Schreibe den Artikel über den Emissionshandel und steigende CO2-Preise im Anschluss an seinen letzten Satz weiter.

Artikel »
----
Verbraucherinnen und Verbraucher nehmen nicht direkt am Emissionshandel teil. Laut der Bundeszentrale für politische Bildung kann der Emissionshandel für sie aber zu höheren Preisen führen, denn Lieferanten können die Mehrkosten an Kundinnen und Kunden weitergeben.
Die Bundesregierung schrieb bereits im November 2020, dass der CO2-Preis fossile Brennstoffe teurer mache. „Damit wird die Nutzung klimaschonender Technologien wie Wärmepumpen und Elektromobilität, das Sparen von Energie und die Nutzung erneuerbarer Energie lohnender.“ Genau auf diesen Mechanismus bezieht sich die Aussage von Robert Habeck: Steigen die CO2-Preise, wird es teurer, mit fossilen Brennstoffen wie Öl oder Gas zu heizen. Dann, folgt man der Logik des Ministers, rentiert sich eine CO2-freie Heizung, die erneuerbare Energien verwendet, wie beispielsweise eine Wärmepumpe, schneller. Gegenüber der WAZ sagte er: „Die Preise für Erdgas und Heizöl werden ab 2027 durch den EU-Emissionshandel kontinuierlich steigen.“
Warum ab 2027? Damit bezieht sich Habeck auf ein Vorhaben der EU. Dieses sieht vor, den Emissionshandel ab dem Jahr 2027 um ein zusätzliches und eigenständiges Emissionshandelssystem für Gebäude, den Straßenverkehr und Brennstoffe zu erweitern (ETS2). Auf europäischer Ebene kalkulierte das Fraunhofer ISI, an dessen Berechnungen sich das BMWK orientierte, mit einem CO2-Preis für die Sektoren des EU Emissionshandels (unter anderem Stromerzeugung) von 150 Euro pro Tonne ab dem Jahr 2030. Für alle anderen Sektoren (unter anderem Wärme) mit 115 Euro.
Ob sich der letztgenannte Preise auf die nationale oder europäische Ebene (ETS2) bezieht, ist unklar. Das liegt daran, dass noch offen ist, wie sich das deutsche System entwickeln wird. Wie der Wissenschaftliche Dienst des Bundestages in einem Gutachten erklärt, hat sich die Bundesregierung im Koalitionsvertrag verpflichtet, zu prüfen, ob die beiden Systeme zusammengeführt werden können.
----
Datensatzauszüge »

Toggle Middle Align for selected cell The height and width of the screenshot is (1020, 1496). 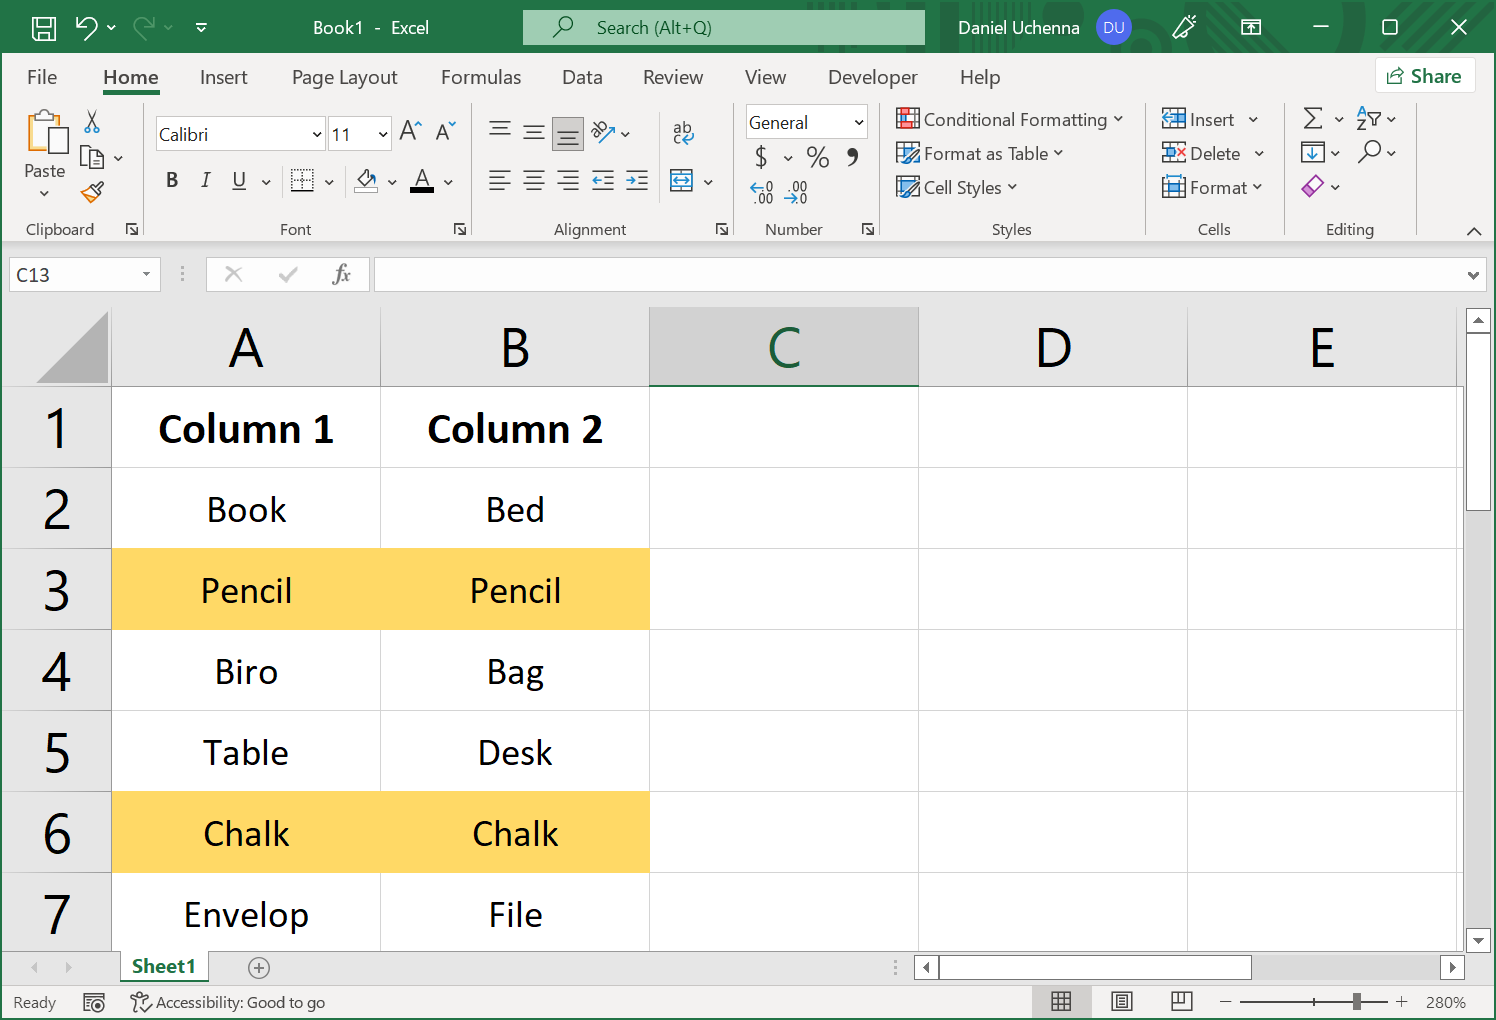pyautogui.click(x=533, y=130)
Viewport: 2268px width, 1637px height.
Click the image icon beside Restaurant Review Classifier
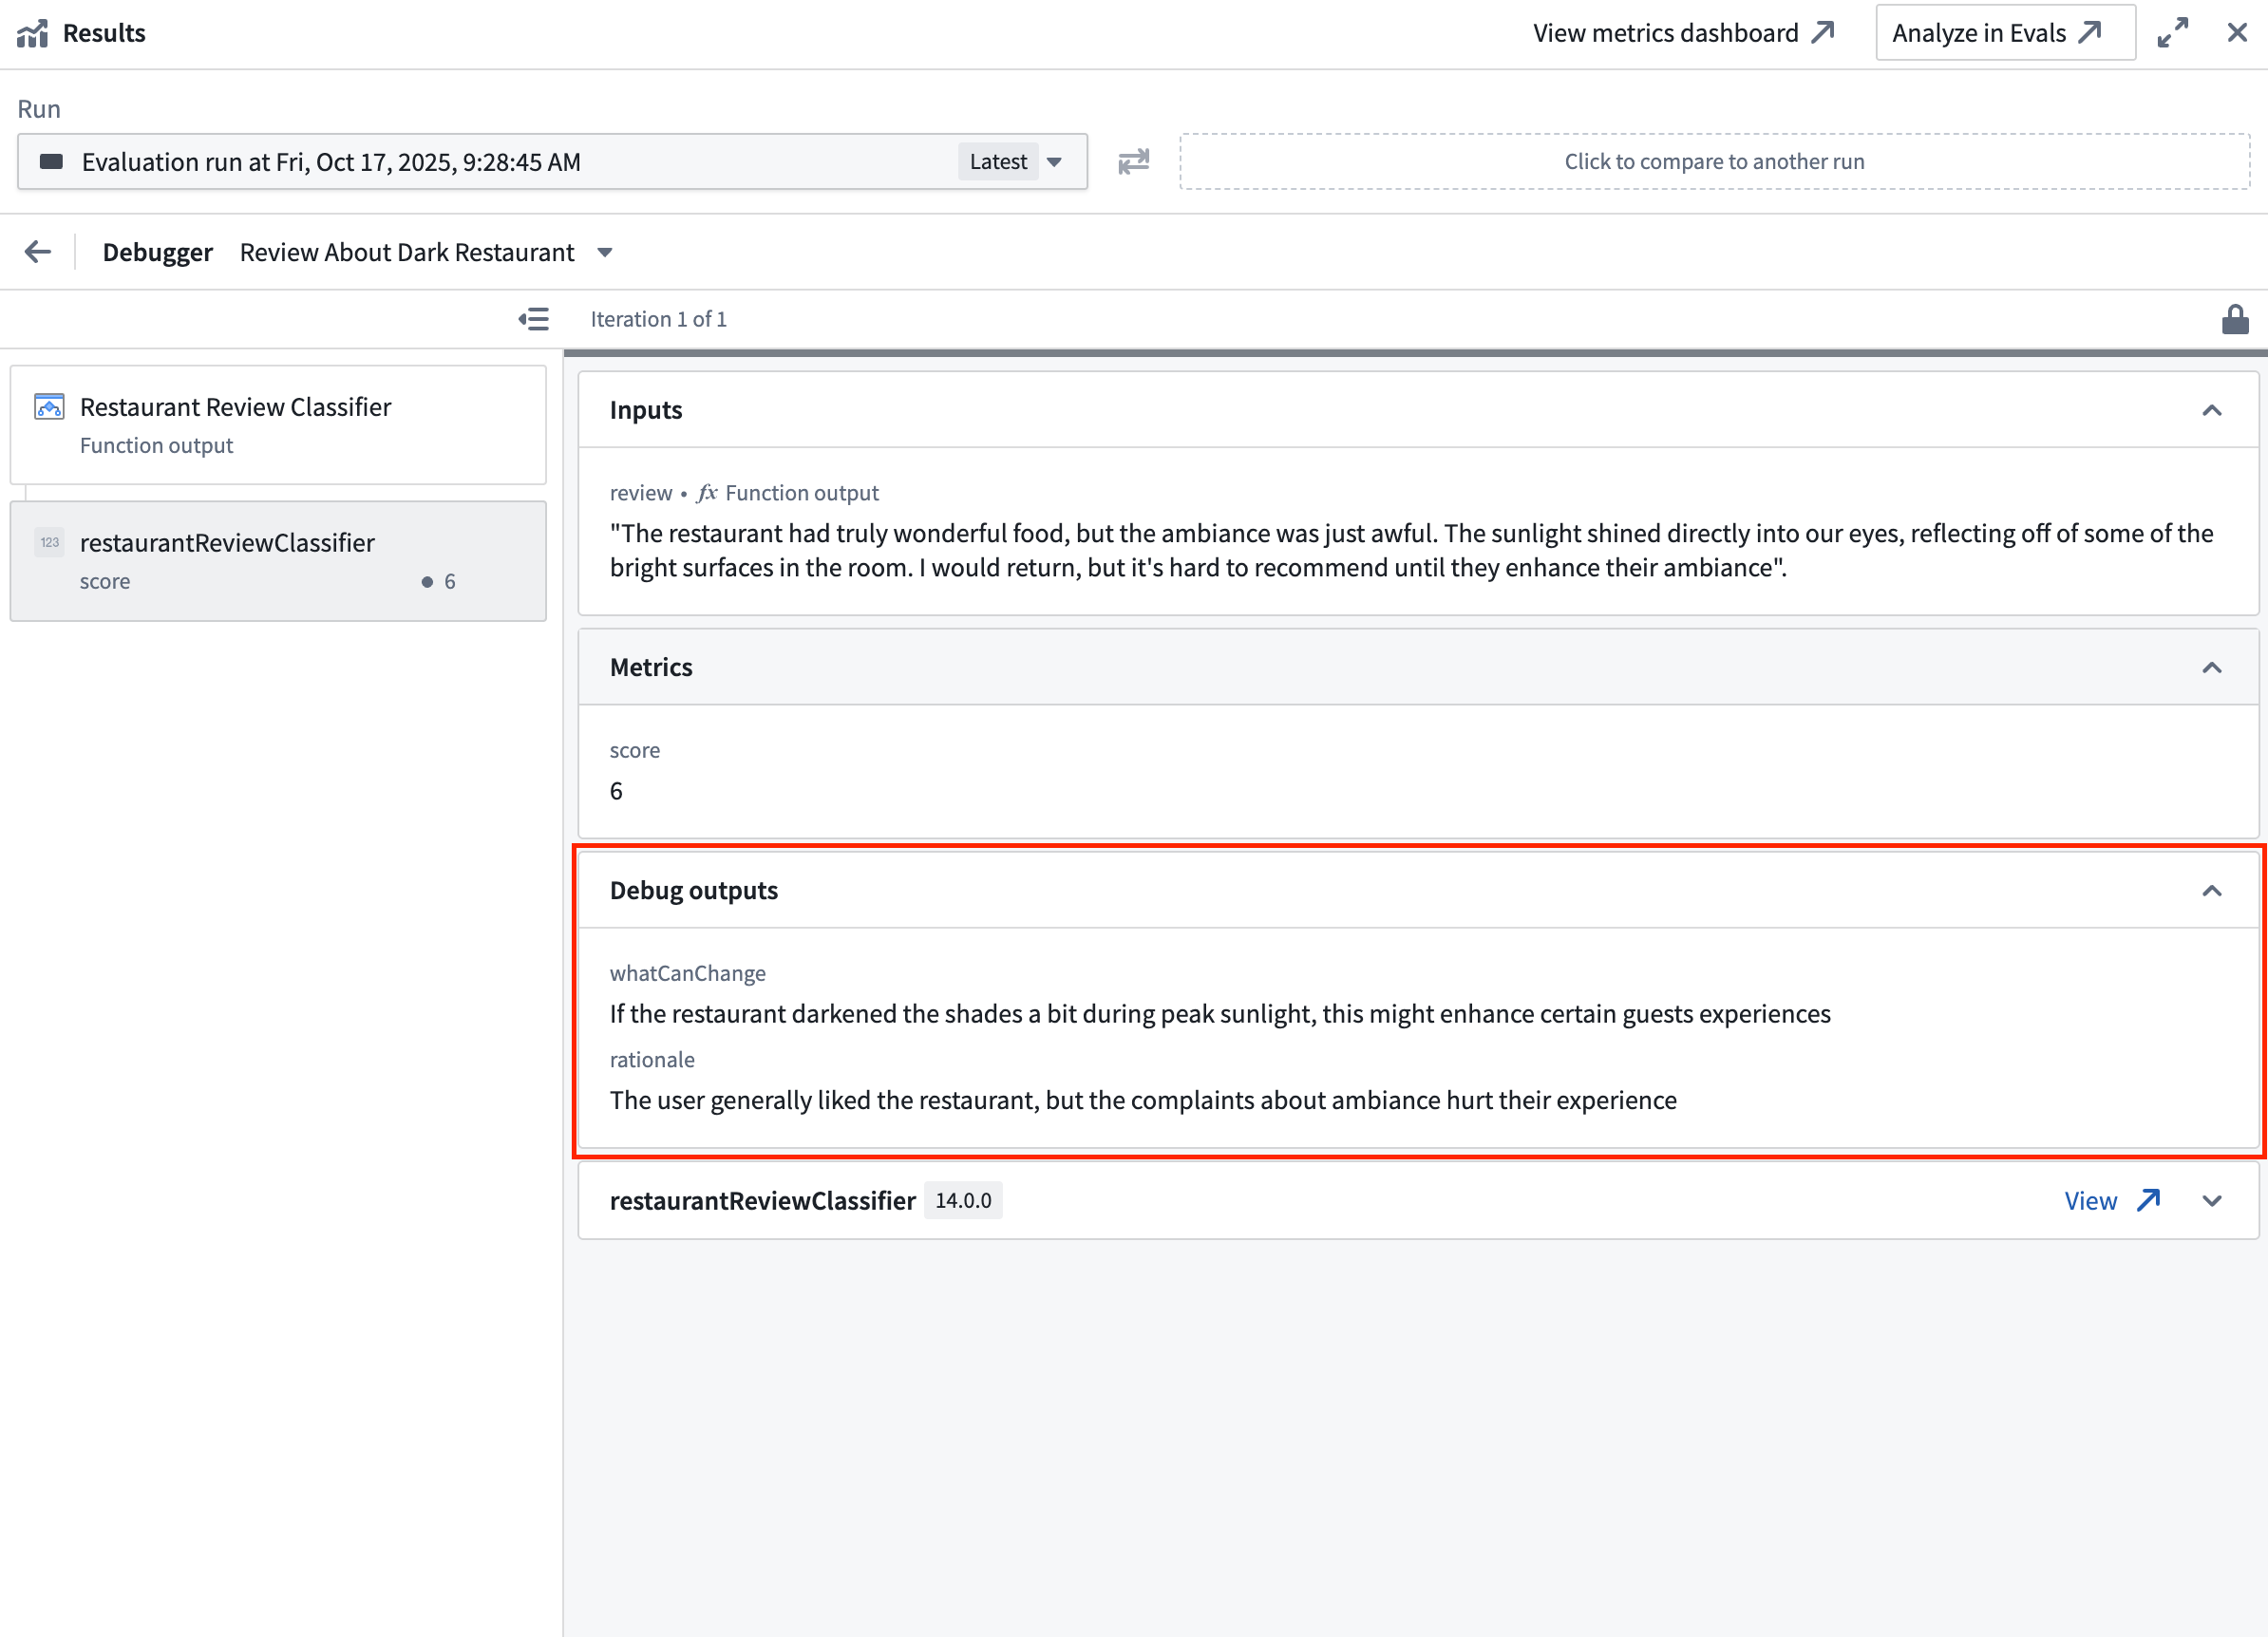coord(48,406)
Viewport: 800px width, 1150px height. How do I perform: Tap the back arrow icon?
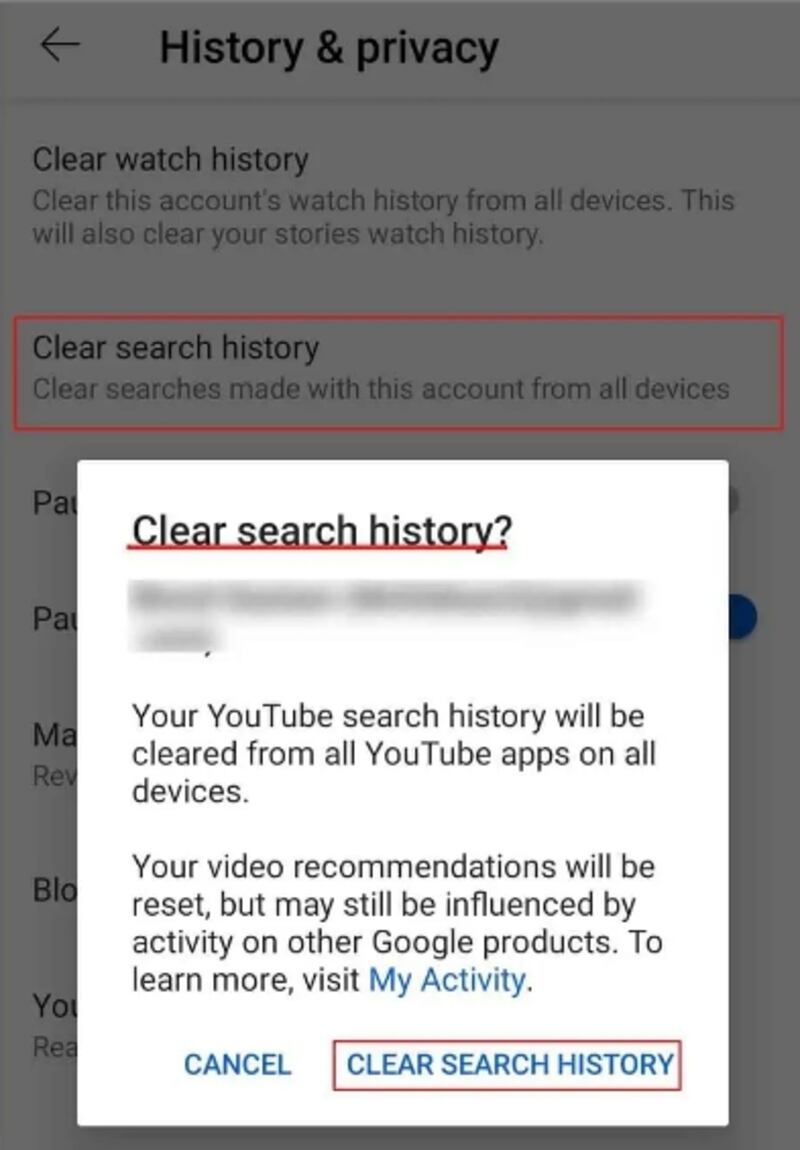tap(59, 45)
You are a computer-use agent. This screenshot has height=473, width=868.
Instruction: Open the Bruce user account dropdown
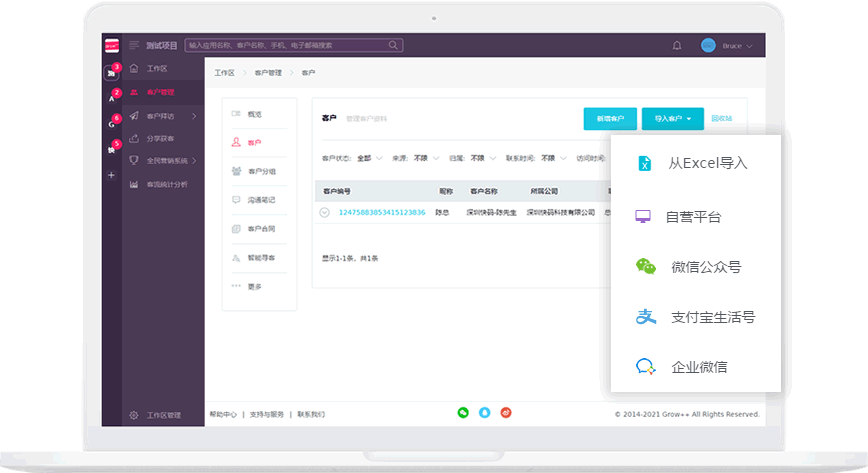728,46
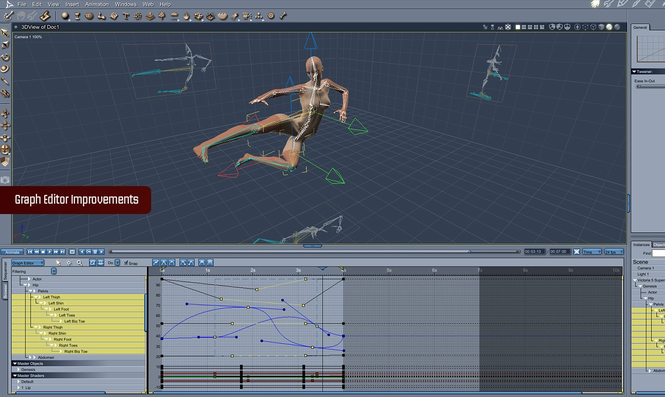665x397 pixels.
Task: Click the timeline scrubber bar above graph
Action: tap(315, 252)
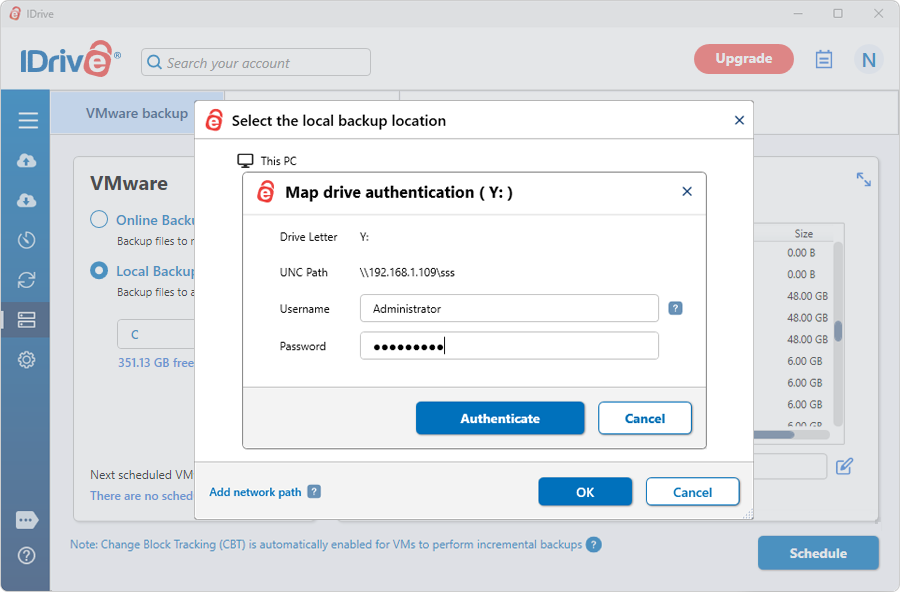Click the Add network path link
900x592 pixels.
(255, 492)
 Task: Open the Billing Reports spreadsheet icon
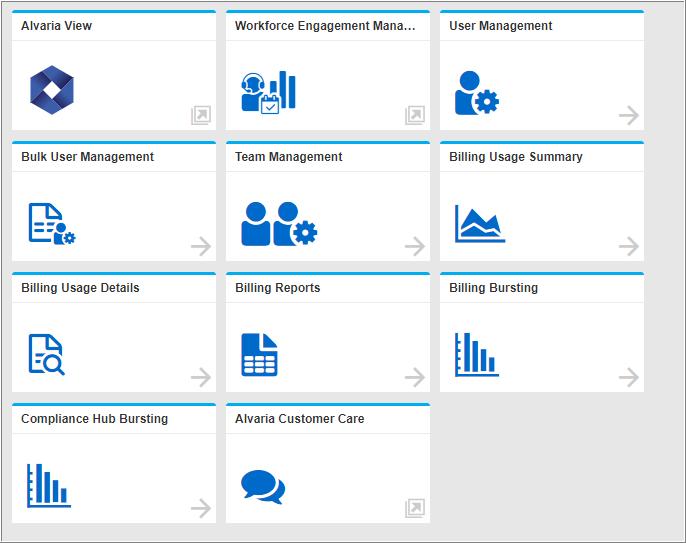(259, 355)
----
Gelöste Aufgabe »
Was Experten zu der Entwicklung der CO2-Preise sagen
Grischa Perino, Professor für Volkswirtschaftslehre an der Uni Hamburg, hält diese Preispfade für „vertretbar, aber am oberen Rand“. Michael Pahle vom Potsdam-Institut für Klimafolgenforschung hält die erwartete Preisentwicklungen für möglich, wie wahrscheinlich sie seien, ließe sich aber nicht sagen.
Eine Forschungsgruppe, an der er beteiligt war, wertete verschiedene Berechnungsmodelle für CO2-Preise im aktuellen europäischen Emissionshandel im Rahmen des Kopernikus-Projektes „Ariadne“ aus. Für den aktuellen europäischen Emissionshandel schätzt die Mehrheit der Modelle, dass die Preise im Jahr 2030 bei 130 bis 160 Euro liegen würden. Für den neuen europäischen Emissionshandel (ETS2) könnten sie laut einer weiteren Veröffentlichung des Projektes zwischen 175 und 350 Euro pro Tonne liegen.
Für den Bereich des nationalen Emissionshandels gebe es kaum Berechnungen, und die, die es gebe, seien grob, schreibt uns Pahle. Das hängt damit zusammen, dass in Deutschland im Jahr 2025 über die zukünftige Preisbildung im Emissionshandel entschieden wird, wie die deutsche Emissionshandelsstelle schreibt. Je höher die Preise für CO2-Emissionen ausfielen, „desto besser für die Wärmepumpe“, so Pahle.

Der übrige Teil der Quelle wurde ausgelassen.